Ruminations of a Programmer: March 2008

Thursday, March 27, 2008

Monads - Another way to abstract computations in Scala

You can view monads as containers or as computations. Isn't this confusing enough ?

To a programmer, the biggest scare with the name "monad" is the fact that it originates from the constructs of category theory and the rich mathematics that goes along with it. The simplest way to make an idea of monads is to look at applications and examples that use them to solve real life problems. Monads have been described as models of computation, code transformers, state transformers and what not. But unfortunately for someone uninitiated to monadic programming, and indoctrinated with the tenets of OO programming and design patterns, all these incarnations make little sense. Sometime back, after listening to a long dissertation on monads, I asked myself .. what the heck do I need monads for ? I can very well do the same thing with a Composite Command design pattern that serializes execution of its composing commands.

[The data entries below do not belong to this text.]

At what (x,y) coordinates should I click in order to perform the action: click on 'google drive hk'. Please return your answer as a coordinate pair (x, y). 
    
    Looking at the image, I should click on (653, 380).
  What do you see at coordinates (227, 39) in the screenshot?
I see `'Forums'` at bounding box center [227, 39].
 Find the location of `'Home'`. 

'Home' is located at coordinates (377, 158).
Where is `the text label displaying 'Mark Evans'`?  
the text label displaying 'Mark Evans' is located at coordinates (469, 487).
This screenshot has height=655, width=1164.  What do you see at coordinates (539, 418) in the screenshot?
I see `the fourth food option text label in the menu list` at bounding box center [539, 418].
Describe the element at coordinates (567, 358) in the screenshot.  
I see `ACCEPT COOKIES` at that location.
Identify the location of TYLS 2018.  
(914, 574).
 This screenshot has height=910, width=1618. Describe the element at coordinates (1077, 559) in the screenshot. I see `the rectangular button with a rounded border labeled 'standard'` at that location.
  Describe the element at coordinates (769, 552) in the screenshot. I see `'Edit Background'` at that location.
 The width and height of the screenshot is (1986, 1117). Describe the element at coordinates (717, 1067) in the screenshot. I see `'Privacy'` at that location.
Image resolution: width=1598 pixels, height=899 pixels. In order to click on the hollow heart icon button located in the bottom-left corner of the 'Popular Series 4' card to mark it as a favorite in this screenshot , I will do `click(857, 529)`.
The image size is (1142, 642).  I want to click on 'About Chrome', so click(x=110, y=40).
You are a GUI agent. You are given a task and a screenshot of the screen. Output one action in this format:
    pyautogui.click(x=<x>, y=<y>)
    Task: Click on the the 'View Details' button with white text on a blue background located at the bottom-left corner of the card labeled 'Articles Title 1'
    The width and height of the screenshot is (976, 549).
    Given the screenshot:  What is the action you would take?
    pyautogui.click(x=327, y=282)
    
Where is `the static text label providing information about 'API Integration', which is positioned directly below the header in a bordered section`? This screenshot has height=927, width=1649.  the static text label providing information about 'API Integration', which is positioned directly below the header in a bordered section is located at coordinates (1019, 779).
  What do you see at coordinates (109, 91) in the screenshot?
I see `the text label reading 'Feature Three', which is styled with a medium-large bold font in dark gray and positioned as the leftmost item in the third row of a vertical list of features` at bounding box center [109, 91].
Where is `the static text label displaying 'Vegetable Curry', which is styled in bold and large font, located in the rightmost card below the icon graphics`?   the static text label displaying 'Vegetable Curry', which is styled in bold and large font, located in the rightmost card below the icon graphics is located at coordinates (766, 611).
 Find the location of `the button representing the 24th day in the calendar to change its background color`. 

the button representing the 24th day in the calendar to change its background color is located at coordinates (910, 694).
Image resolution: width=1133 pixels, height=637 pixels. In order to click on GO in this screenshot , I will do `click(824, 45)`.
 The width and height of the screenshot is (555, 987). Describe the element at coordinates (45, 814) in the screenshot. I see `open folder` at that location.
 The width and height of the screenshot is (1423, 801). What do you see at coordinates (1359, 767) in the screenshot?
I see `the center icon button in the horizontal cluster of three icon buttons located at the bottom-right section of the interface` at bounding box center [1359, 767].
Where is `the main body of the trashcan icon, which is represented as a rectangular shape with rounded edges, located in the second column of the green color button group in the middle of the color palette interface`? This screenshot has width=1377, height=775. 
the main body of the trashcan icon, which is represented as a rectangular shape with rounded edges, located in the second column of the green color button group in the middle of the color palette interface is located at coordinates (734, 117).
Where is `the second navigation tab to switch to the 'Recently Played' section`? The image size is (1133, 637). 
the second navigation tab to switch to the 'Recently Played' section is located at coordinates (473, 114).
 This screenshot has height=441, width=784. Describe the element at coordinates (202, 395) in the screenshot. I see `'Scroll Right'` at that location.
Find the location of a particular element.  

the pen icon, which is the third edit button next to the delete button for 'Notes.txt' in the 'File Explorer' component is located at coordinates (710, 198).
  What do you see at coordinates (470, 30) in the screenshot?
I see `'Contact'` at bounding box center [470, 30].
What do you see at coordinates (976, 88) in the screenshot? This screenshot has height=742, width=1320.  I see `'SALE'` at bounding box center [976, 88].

I have been playing around with Scala for some time now. Scala is a multiparadigm language. The nice thing about Scala is that you never feel out of the way writing either imperative or functional code. On one hand, you have the re-assignable vars, explicit IOs, side-effecting constructs. And on the other, you can write pure clean functional code without any side-effecting features. Coming from a Java / C++ background and seeing enough of OO over the last decade, my interest is in exploring the functional features that the language has to offer. Ok, I know you will refer me to the backyards of Haskell or OCamL as more pure functional languages. But hey, I need to have my appplication deployed on the JVM, and don't ask me why ..

This post is all about my exposure to monads in Scala. This is not meant to be a tutorial on monads, considered by some, to be the stairway to the heaven of Haskell. It looks at monads purely as a means to design complex computational abstractions using the phenomenal powers of closures and higher order functions in Scala. Functional programming is all about referential transparency, where you treat your functions algebraically, evaluating them in no specific order. Monads allow ordered computation within FP that allows us to model sequencing of actions in a nice structured form, somewhat like a DSL. And the greatest power comes with the ability to compose monads that serve different purposes, into extensible abstractions within an application.

This sequencing and threading of actions by a monad is done by the language compiler that does the transformation through the magic of closures. Scala provides some built-in support of monads, and offers the machinery to design your own monadic operations.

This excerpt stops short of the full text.